"What does 'good' look like?"
Lately I've been doing some work in the NHS. Being a new boy, I have been trying to gen up: I went to a thing at the King's Fund headquarters last Thursday night. I came away encouraged. The thing was Samantha Jones being interviewed by Roy Lilley. Samantha is a new-mould, rising-star NHS manager and head of the NHS’s New Models of Care programme. Roy is a long-time NHS-er, now commentator, and probably its most clamorous critical friend. It was entertaining and interesting. Roy was sparky and challenging: Samantha, open and honest.
The New Care Models initiative is about generating innovation in care. Its instruments are a collection of locally-managed projects called Vanguards. (Roy called Samantha the Vanguardista.)
The stand-out bit for me was when Samantha was explaining the Vanguards. Roy asked, "What does 'good' look like?” I imagined he was prompting a description of some future state against which success might be judged. But Samantha didn't answer that way. And Roy asked the question again - several times - in an 'every worth-their-salt manager should be able to describe where they are going, surely' sort of way. Samantha explained it was for the people at the local level to work out what was good and get on and make things so. And she stuck to her gun. Spot on.
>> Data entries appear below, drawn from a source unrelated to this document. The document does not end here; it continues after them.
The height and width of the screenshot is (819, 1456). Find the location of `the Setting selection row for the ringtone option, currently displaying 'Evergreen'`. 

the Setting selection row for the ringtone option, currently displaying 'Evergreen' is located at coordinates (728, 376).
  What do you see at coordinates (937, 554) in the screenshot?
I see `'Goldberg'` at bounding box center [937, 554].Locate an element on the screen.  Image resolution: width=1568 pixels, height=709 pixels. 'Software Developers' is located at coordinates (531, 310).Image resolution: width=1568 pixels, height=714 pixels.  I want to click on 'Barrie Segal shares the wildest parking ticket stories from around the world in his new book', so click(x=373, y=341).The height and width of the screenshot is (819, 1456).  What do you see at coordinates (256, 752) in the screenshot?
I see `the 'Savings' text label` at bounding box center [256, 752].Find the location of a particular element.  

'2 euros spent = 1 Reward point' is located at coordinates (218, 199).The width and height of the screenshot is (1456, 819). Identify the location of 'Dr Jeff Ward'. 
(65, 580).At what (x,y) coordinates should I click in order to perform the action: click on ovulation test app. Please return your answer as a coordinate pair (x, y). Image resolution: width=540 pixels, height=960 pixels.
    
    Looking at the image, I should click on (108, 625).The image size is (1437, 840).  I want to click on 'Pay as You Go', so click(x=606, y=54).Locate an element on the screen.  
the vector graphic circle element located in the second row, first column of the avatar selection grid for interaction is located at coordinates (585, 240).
When senior managers define the future, those below naturally want to deliver it. This works fine when the future is mostly knowable: it doesn’t when it’s not.
The NHS needs to change significantly. Its principal challenge of looking after the elderly cannot be met by being good at running hospitals. There is a need for an unprecedented coming together and change in mind of all those involved in caring for people: clinicians, social care staff, volunteers, families and (not forgetting) ourselves.
This is a complex puzzle. Whilst many can imagine how parts of it might be done differently, how the whole will come together cannot be known. If it were, McKinsey or their ilk would have had it wrapped up yonks past. The Vanguard idea, following its military forebear, is about probing and finding the way. It is quite different to the linear analyse-strategise-realise approach to public sector change we are used to.
Samantha's instincts are right. But it's not enough for just hers to be right. For change this profound, it's important that those instincts pervade. Like zooming in on a fractal image, the pattern must repeat at whatever organisational scale it is viewed. We must, recursively, put finding out what 'good' looks like in the hands of those closer to the action than us.